> EXERCISE PROMPT:
Filter the entries down to the lines holding "apps", then copy those lines.

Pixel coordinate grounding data
......

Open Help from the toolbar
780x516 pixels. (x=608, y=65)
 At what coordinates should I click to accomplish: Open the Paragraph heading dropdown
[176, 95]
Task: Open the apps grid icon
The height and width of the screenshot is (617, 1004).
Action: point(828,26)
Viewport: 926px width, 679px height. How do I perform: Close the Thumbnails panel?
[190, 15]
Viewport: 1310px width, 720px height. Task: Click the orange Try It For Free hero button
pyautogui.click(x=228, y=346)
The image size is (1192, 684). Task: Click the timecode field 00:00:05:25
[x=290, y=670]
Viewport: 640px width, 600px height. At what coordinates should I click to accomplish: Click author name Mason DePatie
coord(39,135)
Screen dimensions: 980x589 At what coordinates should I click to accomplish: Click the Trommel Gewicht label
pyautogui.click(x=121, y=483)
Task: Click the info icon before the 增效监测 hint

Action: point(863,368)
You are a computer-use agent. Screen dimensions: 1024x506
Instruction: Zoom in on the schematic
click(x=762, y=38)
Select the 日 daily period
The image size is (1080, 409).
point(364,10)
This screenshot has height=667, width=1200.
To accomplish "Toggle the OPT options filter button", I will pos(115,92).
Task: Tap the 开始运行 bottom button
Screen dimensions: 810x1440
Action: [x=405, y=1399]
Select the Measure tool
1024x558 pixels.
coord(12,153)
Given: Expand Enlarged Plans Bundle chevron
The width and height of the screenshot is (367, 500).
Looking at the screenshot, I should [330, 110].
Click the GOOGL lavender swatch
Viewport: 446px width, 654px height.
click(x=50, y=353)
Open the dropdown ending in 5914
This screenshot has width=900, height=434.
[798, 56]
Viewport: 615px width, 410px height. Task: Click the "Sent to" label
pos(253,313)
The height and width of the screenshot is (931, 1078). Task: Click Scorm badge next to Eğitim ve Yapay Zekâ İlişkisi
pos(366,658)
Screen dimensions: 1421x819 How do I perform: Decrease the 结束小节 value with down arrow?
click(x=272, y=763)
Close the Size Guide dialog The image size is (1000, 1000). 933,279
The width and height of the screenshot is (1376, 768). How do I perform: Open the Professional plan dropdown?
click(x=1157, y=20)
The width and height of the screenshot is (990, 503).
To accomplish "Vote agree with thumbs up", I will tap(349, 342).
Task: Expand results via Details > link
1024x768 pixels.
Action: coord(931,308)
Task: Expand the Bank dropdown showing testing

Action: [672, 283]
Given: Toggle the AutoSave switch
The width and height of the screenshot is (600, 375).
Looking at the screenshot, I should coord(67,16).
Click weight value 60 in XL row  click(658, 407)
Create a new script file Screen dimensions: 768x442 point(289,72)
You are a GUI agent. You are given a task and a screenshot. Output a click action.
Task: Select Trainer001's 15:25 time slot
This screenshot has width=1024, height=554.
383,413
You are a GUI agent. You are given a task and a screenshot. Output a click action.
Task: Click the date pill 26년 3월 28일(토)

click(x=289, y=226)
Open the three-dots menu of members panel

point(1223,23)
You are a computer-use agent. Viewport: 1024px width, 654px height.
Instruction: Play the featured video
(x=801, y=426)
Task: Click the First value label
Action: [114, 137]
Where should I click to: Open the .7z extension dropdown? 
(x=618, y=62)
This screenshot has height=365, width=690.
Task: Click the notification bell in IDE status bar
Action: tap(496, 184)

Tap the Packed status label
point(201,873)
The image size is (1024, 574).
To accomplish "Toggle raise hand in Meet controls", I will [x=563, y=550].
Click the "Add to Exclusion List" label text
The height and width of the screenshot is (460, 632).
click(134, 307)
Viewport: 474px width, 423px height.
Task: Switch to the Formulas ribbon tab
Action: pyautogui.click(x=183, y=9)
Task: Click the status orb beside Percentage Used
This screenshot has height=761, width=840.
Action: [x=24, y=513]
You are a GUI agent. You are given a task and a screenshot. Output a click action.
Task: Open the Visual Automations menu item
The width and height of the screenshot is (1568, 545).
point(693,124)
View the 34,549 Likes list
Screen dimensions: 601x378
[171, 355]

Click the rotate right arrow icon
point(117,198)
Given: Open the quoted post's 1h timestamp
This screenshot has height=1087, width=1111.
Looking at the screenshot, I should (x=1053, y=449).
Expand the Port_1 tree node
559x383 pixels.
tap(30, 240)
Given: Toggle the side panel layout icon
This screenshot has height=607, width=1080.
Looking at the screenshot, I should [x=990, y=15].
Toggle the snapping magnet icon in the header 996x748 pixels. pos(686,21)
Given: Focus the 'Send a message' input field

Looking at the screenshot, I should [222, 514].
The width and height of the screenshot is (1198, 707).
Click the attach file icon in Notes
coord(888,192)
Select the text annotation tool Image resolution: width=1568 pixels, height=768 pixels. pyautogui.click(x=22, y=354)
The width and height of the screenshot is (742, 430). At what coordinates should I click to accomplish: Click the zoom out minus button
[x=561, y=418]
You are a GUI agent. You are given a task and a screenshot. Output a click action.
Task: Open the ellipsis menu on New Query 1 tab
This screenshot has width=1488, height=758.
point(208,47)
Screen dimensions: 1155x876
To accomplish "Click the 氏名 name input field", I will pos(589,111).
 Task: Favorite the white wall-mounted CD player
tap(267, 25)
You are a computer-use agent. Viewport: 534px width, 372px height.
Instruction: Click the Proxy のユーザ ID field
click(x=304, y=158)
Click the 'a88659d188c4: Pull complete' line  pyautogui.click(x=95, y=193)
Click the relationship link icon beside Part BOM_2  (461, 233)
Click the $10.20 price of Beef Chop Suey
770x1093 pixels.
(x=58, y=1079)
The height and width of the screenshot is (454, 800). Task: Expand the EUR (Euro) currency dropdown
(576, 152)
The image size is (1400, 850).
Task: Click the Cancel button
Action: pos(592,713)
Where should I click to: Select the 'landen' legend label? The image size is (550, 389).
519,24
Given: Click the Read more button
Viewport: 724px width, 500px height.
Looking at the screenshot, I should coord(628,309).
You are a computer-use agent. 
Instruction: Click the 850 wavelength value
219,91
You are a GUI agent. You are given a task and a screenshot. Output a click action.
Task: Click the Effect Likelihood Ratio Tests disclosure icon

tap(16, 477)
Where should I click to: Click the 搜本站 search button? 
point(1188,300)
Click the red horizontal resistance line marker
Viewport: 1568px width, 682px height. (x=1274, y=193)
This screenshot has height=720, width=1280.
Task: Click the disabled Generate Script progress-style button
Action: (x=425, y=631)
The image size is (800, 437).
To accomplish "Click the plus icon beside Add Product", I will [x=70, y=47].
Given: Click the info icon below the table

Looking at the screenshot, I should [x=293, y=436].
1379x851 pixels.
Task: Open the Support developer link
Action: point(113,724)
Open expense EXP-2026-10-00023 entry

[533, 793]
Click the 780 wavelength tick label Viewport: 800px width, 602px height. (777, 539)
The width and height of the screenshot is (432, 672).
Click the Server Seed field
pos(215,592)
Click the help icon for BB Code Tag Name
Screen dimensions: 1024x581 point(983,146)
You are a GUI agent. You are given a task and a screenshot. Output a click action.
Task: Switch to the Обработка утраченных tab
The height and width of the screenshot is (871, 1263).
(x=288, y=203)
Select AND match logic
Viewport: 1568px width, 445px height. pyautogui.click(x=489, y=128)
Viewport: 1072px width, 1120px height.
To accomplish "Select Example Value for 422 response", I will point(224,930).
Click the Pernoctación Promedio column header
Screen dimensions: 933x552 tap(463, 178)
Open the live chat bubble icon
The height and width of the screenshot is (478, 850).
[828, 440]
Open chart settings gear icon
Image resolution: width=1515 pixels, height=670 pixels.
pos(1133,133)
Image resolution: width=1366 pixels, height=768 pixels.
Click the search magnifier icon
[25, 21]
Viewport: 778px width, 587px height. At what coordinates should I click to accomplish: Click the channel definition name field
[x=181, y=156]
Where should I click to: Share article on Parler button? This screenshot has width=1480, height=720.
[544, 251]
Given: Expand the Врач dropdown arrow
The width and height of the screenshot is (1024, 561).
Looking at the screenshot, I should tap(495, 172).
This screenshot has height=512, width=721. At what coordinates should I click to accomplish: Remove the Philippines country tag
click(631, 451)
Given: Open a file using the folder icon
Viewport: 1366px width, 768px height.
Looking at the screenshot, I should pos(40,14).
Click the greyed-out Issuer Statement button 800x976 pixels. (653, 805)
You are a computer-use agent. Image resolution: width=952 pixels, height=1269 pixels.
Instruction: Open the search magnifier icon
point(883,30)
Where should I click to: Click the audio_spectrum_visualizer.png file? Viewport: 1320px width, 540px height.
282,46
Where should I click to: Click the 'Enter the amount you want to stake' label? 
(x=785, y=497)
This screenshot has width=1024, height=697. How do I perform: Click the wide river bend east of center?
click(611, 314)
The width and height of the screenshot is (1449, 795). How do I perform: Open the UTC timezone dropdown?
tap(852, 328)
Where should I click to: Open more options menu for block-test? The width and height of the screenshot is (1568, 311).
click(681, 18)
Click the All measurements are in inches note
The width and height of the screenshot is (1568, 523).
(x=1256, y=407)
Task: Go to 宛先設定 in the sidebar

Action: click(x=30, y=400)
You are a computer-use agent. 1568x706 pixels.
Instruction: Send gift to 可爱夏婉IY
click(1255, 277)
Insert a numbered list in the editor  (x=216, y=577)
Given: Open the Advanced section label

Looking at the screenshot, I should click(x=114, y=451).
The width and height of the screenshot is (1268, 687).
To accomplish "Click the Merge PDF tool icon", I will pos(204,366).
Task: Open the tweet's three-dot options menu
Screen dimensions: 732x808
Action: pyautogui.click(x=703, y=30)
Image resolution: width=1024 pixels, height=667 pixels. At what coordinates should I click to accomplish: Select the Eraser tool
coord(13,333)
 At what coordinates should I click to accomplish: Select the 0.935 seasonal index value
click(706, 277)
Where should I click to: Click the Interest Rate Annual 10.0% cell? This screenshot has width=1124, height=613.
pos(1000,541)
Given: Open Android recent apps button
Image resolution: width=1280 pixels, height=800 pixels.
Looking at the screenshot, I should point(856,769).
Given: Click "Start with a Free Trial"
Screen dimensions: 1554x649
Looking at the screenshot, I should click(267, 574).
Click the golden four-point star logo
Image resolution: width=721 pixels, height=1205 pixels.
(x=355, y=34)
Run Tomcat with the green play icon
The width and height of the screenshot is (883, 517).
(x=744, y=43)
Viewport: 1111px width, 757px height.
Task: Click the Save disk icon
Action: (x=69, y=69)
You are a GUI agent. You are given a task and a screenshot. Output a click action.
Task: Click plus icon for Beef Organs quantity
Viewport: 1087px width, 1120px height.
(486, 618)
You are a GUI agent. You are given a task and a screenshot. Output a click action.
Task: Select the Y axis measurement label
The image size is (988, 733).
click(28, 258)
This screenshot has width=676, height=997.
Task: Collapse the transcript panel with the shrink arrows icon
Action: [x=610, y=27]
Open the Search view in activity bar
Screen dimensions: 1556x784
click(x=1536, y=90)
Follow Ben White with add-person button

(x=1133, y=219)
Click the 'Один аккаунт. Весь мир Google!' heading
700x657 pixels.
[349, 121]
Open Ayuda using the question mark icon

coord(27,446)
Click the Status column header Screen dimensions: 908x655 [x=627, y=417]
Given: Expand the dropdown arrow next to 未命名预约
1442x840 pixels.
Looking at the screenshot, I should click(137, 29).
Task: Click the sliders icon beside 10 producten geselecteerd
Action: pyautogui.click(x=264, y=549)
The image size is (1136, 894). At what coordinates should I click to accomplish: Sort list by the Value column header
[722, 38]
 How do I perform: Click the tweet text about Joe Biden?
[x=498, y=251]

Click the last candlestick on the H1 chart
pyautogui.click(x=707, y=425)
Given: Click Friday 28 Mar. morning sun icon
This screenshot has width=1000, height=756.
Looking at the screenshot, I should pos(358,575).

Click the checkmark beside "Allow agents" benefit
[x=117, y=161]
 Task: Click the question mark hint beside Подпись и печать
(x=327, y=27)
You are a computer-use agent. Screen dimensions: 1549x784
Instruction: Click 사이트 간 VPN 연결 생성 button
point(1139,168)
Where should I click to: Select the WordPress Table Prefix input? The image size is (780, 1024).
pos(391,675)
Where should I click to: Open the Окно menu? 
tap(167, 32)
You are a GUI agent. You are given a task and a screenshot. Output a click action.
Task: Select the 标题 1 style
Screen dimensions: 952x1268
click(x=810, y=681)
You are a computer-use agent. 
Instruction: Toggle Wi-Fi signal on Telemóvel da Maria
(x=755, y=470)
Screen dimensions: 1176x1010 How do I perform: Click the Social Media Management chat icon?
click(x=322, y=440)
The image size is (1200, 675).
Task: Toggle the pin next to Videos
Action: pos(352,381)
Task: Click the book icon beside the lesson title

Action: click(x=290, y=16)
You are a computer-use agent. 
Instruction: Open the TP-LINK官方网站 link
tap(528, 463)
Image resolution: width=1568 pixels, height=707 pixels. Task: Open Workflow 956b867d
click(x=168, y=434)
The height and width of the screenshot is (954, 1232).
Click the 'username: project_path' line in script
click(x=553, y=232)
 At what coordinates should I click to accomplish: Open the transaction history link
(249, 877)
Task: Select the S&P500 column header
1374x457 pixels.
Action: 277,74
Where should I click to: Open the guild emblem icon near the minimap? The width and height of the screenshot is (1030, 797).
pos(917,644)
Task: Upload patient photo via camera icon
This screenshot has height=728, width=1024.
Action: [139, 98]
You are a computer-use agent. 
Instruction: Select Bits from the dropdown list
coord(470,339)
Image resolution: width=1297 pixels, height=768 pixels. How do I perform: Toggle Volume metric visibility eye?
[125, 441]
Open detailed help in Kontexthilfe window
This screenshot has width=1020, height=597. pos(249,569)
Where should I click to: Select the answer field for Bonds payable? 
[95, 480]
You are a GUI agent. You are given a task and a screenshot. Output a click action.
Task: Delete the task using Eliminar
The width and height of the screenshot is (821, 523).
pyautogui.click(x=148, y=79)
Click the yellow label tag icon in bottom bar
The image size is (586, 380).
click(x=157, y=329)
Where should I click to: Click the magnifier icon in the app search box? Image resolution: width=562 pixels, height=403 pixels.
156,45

......

> TASK RESPONSE:
Task: Open the apps grid icon
Given: Open Android recent apps button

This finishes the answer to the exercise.